Seeing the requirement for a lot of basic faculties to help with this mission in particular, the pastor started the Central Early Childhood Institute in 2000 to help build a solid foundation on that kids could develop academically. The school currently has a hundred and twenty students enrolled, and while the Education Ministry subsidises the salaries for the academics and offers nutrition grants, the church finances most of the institution's activities.

"We have a very big Sunday college and we tend to work terribly closely with troubled areas such as New Market Oval and Hudson Street - that space that is dubbed 'Russia' - and because we tend to work closely with them, we have a tendency to saw the need. It's our means of giving back to the community," the pastor reasoned.
Judging from the success of past students, Bernard believes the college is acheiving its objectives. She is currently coming up with to a start every day care centre to supply a stable atmosphere for young ones whose folks work outside the home.
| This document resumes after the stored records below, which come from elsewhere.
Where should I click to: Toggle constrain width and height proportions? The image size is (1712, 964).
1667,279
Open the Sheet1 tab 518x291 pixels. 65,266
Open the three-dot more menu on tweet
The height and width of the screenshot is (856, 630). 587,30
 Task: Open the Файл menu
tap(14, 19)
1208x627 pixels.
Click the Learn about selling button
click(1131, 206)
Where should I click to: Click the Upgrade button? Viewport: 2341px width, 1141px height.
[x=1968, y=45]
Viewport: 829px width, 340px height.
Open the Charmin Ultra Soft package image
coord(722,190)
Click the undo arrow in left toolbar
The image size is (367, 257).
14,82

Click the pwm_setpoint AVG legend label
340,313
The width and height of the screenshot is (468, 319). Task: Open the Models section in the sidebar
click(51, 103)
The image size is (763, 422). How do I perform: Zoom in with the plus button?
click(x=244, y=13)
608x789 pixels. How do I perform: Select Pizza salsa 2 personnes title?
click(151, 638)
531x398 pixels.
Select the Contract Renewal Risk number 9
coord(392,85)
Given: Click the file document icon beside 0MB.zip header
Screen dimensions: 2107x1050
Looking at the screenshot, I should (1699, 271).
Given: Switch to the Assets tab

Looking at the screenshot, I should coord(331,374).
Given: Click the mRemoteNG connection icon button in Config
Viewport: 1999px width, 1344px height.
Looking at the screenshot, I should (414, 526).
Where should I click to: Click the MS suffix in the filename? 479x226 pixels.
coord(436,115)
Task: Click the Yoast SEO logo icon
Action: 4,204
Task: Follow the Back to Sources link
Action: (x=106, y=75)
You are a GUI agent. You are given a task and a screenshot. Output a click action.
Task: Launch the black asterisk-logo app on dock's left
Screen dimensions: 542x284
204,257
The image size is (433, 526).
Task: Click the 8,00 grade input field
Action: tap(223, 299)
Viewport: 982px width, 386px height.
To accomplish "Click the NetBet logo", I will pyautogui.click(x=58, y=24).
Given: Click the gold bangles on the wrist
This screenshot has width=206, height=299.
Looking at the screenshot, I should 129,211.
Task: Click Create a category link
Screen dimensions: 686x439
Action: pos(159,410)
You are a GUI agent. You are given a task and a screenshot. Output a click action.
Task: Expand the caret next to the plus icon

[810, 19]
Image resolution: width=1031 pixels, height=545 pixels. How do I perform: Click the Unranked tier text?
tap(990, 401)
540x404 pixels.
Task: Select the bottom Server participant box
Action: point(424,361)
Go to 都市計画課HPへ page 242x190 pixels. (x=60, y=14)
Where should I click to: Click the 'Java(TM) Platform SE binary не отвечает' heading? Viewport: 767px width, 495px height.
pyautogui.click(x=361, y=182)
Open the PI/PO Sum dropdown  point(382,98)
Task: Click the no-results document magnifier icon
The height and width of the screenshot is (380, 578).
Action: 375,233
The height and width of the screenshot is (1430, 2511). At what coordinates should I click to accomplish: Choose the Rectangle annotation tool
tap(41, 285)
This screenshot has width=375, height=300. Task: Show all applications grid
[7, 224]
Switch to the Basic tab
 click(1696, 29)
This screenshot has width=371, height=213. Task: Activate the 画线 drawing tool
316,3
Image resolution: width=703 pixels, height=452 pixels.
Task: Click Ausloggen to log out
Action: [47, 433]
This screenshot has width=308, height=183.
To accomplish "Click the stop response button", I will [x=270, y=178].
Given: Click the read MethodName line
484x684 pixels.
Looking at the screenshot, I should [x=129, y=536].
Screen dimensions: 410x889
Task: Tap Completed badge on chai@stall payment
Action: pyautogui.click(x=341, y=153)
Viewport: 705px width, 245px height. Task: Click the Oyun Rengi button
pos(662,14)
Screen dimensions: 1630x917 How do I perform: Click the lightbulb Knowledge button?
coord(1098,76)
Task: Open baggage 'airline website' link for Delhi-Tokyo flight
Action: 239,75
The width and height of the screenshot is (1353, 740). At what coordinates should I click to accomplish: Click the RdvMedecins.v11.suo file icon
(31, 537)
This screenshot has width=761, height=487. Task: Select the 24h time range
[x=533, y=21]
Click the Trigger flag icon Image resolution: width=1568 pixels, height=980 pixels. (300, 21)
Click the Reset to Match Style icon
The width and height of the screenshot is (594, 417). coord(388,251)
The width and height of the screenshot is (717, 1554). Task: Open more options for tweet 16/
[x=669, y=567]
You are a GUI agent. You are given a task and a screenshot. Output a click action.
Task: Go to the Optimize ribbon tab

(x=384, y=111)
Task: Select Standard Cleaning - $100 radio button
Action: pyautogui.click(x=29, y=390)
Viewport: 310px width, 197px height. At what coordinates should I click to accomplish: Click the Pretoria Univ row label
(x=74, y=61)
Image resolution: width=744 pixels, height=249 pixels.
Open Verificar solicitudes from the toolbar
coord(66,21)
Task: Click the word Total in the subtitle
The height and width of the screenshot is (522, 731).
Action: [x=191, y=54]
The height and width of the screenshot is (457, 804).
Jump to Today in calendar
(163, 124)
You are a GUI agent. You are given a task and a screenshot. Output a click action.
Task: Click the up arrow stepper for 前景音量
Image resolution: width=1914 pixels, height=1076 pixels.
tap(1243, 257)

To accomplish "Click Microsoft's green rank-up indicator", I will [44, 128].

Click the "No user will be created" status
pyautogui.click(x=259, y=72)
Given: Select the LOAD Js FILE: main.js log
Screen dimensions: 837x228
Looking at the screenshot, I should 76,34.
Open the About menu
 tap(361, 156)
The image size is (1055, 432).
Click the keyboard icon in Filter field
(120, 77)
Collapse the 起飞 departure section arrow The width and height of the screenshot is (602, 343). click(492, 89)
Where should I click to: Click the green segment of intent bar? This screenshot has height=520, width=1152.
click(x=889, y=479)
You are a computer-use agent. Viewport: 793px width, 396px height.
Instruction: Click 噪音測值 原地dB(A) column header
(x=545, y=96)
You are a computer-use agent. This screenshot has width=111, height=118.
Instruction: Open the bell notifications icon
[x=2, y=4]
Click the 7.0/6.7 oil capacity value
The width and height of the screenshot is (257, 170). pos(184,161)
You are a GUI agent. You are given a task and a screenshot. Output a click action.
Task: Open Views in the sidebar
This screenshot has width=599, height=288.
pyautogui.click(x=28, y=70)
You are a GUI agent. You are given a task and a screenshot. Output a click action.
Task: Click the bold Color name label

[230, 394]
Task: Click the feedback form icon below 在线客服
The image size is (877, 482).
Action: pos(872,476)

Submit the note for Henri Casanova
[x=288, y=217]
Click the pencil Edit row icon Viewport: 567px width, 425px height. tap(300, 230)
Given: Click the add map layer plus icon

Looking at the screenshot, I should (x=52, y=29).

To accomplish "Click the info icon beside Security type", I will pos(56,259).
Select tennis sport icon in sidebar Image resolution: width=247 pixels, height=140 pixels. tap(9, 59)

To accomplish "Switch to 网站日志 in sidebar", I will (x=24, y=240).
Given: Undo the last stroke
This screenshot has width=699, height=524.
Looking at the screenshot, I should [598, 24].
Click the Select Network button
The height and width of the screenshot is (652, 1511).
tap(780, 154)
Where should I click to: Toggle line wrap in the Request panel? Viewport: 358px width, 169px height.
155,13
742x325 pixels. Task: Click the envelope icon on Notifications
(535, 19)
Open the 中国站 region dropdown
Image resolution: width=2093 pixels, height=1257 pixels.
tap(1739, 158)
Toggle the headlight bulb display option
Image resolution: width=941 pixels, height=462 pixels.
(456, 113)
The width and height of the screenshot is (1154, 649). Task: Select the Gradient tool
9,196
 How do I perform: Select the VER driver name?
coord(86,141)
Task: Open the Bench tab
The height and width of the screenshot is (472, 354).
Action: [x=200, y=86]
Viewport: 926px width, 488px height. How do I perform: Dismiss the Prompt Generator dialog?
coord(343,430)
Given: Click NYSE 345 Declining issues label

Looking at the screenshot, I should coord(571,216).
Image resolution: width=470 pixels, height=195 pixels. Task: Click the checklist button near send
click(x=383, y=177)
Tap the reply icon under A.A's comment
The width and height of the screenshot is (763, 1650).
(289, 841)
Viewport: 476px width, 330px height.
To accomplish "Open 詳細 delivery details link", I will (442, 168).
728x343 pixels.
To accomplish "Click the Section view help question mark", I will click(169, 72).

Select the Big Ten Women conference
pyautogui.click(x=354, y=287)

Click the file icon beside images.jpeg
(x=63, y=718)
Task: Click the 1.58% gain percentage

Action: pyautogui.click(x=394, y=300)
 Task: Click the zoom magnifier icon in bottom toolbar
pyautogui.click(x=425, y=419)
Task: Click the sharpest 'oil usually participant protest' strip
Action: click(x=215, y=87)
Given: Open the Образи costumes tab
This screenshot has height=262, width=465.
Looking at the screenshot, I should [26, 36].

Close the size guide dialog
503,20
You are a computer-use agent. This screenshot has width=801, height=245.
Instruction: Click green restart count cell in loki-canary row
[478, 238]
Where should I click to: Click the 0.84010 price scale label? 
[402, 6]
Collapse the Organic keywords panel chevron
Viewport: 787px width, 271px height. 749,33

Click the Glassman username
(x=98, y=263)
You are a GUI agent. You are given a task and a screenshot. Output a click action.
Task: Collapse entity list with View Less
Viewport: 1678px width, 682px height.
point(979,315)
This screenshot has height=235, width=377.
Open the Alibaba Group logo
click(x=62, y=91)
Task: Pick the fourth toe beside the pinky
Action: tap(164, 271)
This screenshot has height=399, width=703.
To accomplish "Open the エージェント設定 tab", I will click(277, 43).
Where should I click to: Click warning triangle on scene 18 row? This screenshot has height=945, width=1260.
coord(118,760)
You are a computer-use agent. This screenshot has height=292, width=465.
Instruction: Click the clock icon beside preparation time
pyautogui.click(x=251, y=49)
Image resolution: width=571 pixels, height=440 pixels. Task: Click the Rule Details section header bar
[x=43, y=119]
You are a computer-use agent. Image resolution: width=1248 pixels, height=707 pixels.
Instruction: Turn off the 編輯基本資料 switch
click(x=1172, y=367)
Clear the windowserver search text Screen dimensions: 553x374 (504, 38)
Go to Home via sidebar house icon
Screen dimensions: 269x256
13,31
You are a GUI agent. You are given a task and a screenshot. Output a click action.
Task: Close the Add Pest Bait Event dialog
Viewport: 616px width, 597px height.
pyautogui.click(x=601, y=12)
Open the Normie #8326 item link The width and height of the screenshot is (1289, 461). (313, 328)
Whereas the first childhood institution has been thriving, this has not been the case for a night category that the bishop started a few years ago to assist faculty drop-outs. These students' classes were held in the same rooms employed by the toddlers during the day and were attended by boys between the ages of 9 to 16, who were not in the formal faculty setting for whatever reason.
"We have a tendency to would teach them numeracy, literacy and offer counselling to teach them how they could be well-rounded individuals," said Bernard, who noted that the intention was to induce them enrolled into the ancient school system when that they had progressed to a bound point.
The programme was mainly funded by a global donor. Sadly, the programme was scrapped when the donor was unable to finance the venture anymore. It is the pastor's hope that the Tabernacle can in the future reintroduce this programme within the community.
In the meantime, the church continues to help some parents in educating their kids by providing grants or scholarships. Each year, at least 2 students are granted scholarships to attend the early childhood institution, after an assessment by the church confirms that they are really in need. The church also provides financial grants to help older youngsters or seeks help for them from other agencies.
"The unemployment rate is high, however if, for example, we tend to cannot offer all the needs, I work with the Ministry of Labour and Social Security so thereby I will advocate folks to go to the office and build an application for the PATH Programme," Bernard pointed out.
"There are quite a few things where the living conditions are extraordinarily bad and the kids don't seem to be attending faculty and so we tend to can request facilitate from other agencies and create sure they're in faculty," she said.
Bernard, who has worked at the Girls Centre of Jamaica Foundation for over 15 years, said she enjoys serving to where there is a need. She has received a range of citations for volunteerism and was awarded the Governor General's award 2 years ago.
As a pastor, the bishop believes the role of the church extends beyond satisfying man's physical needs. It's for this reason that her church has introduced a range of social initiatives to help the poor.
"We tend to believe during a holistic ministry as a result of even Jesus had that sort of a ministry where he had the folks and after he had fed them spiritually, he asked them to sit down down and let the disciple go and get bread for them, thus you've got to cater to the entire person," she said.
Each month, members of the church visit the Savanna-la-mar Hospital and residents who are shut-ins to distribute cooked meals or food packages. Last year, the church donated fifteen machines for blood glucose testing in hospital patients. A member of the facility's employees told her they could not do the blood sugar test on for a nine-year-old lady who had gotten sick at church, as a result of they may not locate testing equipment.
The church's latest initiative to assist patients at the hospital is a 'sheet' drive, which is reaping much success. Bernard said she realised the hospital was short of sheets for patients' beds when her mother was a patient there 2 years ago. The church has collected a number of sheets that they set up to hand over soon.
"We tend to need to create it an ongoing project, an annual project where each year we have a tendency to collect a range of sheets and take them right down to the hospital. It helps mentally and revives you (the patient) just to possess one thing clean and nice," the pastor said.
Please visit Choas, Deliverance and The Haunted on TV Tonight for more post.